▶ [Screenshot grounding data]
⟨

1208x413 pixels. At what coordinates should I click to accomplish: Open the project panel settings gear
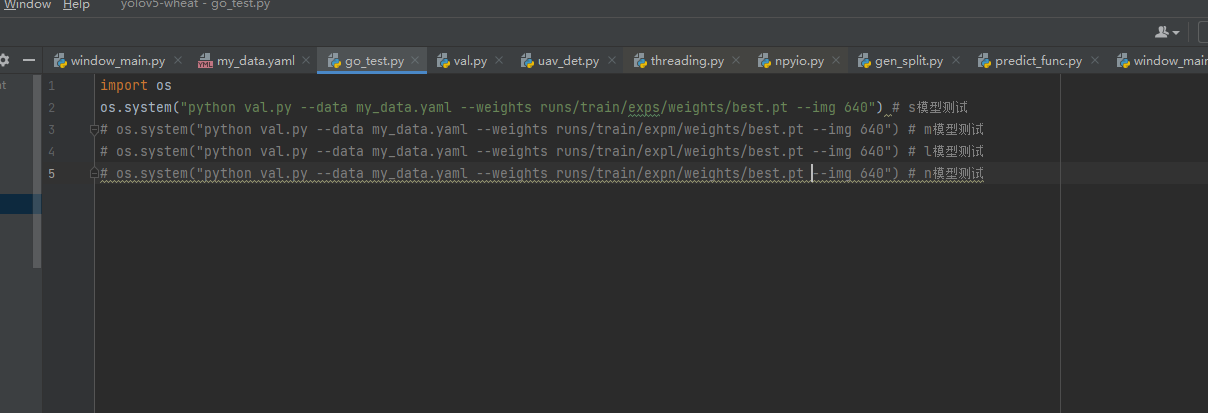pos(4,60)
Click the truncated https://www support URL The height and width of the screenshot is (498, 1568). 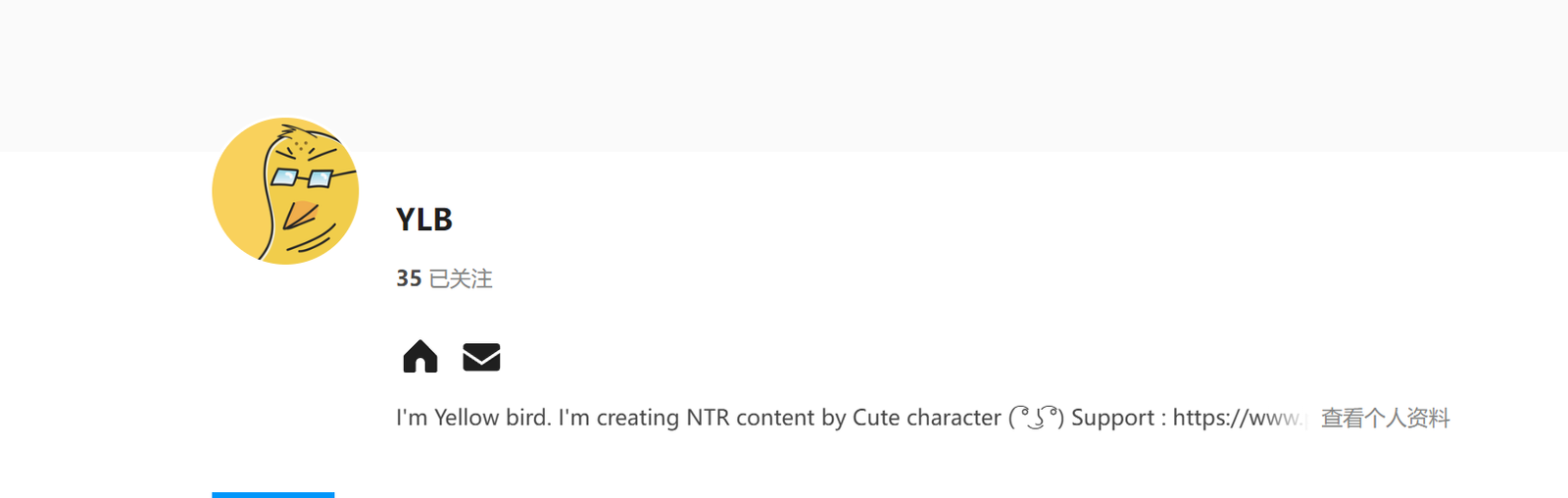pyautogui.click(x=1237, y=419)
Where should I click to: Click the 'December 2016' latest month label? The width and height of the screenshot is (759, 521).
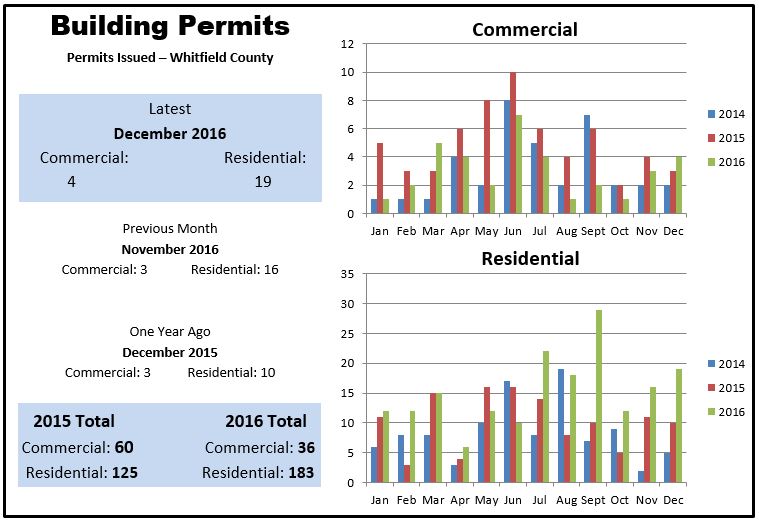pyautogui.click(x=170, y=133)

⟩

Write out exactly, and only, the lines from the line holding "Where should I" through the end of the data, inclusive, without any pictures.

▶ [Solution to this problem]
Where should I click to: Click the 'December 2016' latest month label? The width and height of the screenshot is (759, 521).
pyautogui.click(x=170, y=133)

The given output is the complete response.